Walter, at some point, you should heed the complaints of the masses even if it doesn't affect you.  It's like a politician who lives in a nice neighborhood ignoring the requests of his constituents for more police protection in higher crime areas because he doesn't live there.  Except it's worse, because we can't vote you out :)

Also keep in mind that this does *not* change the power of switch at all, since goto already covers fallthrough.  One thing I learned from the != null to !is null change is that I stopped writing the offending code when I get immediate feedback.  It just gets ingrained in my brain better.  So having to write goto next_case;  all the time is going to be much less of a chore than you think, because you'll just learn to avoid that mistake in the first place.

-Steve
November 16, 2009
Don:

> That's not fall-through, one case is *inside* the 'if' clause of another one!! Wow. Do you really want to encourage that sort of thing?

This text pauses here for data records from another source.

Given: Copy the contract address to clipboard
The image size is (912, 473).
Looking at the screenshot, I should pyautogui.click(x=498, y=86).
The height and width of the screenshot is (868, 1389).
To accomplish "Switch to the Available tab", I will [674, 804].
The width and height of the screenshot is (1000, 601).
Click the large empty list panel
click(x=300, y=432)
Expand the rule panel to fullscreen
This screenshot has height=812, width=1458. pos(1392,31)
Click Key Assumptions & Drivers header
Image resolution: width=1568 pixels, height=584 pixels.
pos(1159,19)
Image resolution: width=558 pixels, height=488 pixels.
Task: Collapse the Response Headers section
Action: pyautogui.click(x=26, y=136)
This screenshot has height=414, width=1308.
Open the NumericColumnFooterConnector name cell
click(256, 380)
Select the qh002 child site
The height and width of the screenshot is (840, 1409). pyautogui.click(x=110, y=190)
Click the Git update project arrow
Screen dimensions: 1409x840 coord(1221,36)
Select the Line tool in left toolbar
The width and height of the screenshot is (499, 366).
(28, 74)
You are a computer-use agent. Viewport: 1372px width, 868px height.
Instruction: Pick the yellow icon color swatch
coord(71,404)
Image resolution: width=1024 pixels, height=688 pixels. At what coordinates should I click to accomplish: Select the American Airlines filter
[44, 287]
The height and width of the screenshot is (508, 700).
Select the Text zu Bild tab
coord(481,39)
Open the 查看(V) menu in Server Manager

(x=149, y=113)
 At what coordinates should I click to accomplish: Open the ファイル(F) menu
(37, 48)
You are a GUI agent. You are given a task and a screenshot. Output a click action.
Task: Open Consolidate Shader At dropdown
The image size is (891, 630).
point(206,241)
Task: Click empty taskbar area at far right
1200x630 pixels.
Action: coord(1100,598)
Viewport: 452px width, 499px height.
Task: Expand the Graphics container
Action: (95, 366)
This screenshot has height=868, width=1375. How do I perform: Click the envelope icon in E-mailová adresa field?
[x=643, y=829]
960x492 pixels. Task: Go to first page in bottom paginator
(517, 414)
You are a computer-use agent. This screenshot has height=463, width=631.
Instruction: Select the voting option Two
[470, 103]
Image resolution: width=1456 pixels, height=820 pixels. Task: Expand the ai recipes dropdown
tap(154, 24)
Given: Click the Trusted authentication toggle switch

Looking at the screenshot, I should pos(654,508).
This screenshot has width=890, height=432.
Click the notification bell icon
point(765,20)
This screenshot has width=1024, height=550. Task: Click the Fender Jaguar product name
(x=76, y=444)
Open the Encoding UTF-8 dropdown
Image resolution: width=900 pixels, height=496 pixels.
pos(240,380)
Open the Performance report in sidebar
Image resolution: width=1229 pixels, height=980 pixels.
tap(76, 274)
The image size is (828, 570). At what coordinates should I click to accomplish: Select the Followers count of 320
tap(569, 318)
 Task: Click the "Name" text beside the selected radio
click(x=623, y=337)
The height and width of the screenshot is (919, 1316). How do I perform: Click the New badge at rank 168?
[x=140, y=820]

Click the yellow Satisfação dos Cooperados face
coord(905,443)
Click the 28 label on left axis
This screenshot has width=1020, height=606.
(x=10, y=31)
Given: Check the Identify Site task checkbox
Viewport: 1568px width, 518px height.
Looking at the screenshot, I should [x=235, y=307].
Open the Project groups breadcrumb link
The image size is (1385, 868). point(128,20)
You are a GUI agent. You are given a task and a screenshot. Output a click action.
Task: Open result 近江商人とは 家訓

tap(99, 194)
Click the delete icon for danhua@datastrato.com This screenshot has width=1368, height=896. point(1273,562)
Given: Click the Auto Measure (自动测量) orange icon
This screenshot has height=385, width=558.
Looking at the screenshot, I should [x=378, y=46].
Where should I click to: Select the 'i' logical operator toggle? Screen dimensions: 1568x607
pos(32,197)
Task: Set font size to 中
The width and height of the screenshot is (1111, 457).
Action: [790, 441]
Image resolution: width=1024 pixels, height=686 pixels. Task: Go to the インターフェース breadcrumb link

I don't understand that piece of code, is that valid code? It needs a reformatting, a rewriting, and then another reformatting.

Bye,
bearophile
November 16, 2009
Walter Bright wrote:
> Andrei Alexandrescu wrote:
>> I was hoping the lesson learned would be to fix switch as was suggested.
> 
> I checked, because it wasn't written in the way I usually write things, and sure enough it wasn't code I wrote :-)
> 
>  From the changelog for D 0.129: "Incorporated Ben Hinkle's new std.format which can print general arrays."
> 
> http://www.digitalmars.com/d/1.0/changelog1.html#new0129

So people are liable to make the mistake.

Andrei
November 16, 2009
On Mon, Nov 16, 2009 at 8:24 AM, Andrei Alexandrescu <SeeWebsiteForEmail@erdani.org> wrote:
> Walter Bright wrote:
>>
>> Andrei Alexandrescu wrote:
>>>
>>> I was hoping the lesson learned would be to fix switch as was suggested.
>>
>> I checked, because it wasn't written in the way I usually write things, and sure enough it wasn't code I wrote :-)
>>
>>  From the changelog for D 0.129: "Incorporated Ben Hinkle's new std.format which can print general arrays."
>>
>> http://www.digitalmars.com/d/1.0/changelog1.html#new0129
>
> So people are liable to make the mistake.
>
> Andrei
>

What about when you want to fall through to a multiple label?  Or a range label?

case 0:
    // do stuff
    goto case ??;
case 1: .. case 9:
     // do more stuff
     goto case ??;
case 10,20,30:
     // still more stuff

The obvious answer would seem to be just "pick any one".
I just bring it up because I haven't seen that ... uh case ...
mentioned by anyone.

--bb
November 16, 2009
On Nov 17, 09 01:12, Bill Baxter wrote:
> On Mon, Nov 16, 2009 at 8:24 AM, Andrei Alexandrescu
> <SeeWebsiteForEmail@erdani.org>  wrote:
>> Walter Bright wrote:
>>>
>>> Andrei Alexandrescu wrote:
>>>>
>>>> I was hoping the lesson learned would be to fix switch as was suggested.
>>>
>>> I checked, because it wasn't written in the way I usually write things,
>>> and sure enough it wasn't code I wrote :-)
>>>
>>>   From the changelog for D 0.129: "Incorporated Ben Hinkle's new std.format
>>> which can print general arrays."
>>>
>>> http://www.digitalmars.com/d/1.0/changelog1.html#new0129
>>
>> So people are liable to make the mistake.
>>
>> Andrei
>>
>
> What about when you want to fall through to a multiple label?  Or a range label?
>
> case 0:
>      // do stuff
>      goto case ??;
> case 1: .. case 9:
>       // do more stuff
>       goto case ??;
> case 10,20,30:
>       // still more stuff
>
> The obvious answer would seem to be just "pick any one".
> I just bring it up because I haven't seen that ... uh case ...
> mentioned by anyone.
>
> --bb

Since

case a:
..
case b:

expands to

case a:
case a+1:
case a+2:
// ....
case b:

and

case a,b,c,d:

expands to

case a:
case b:
case c:
case d:

Your speculation is correct. Please note that the "goto case X;" statement works *now*, so there's no need to guess its behavior.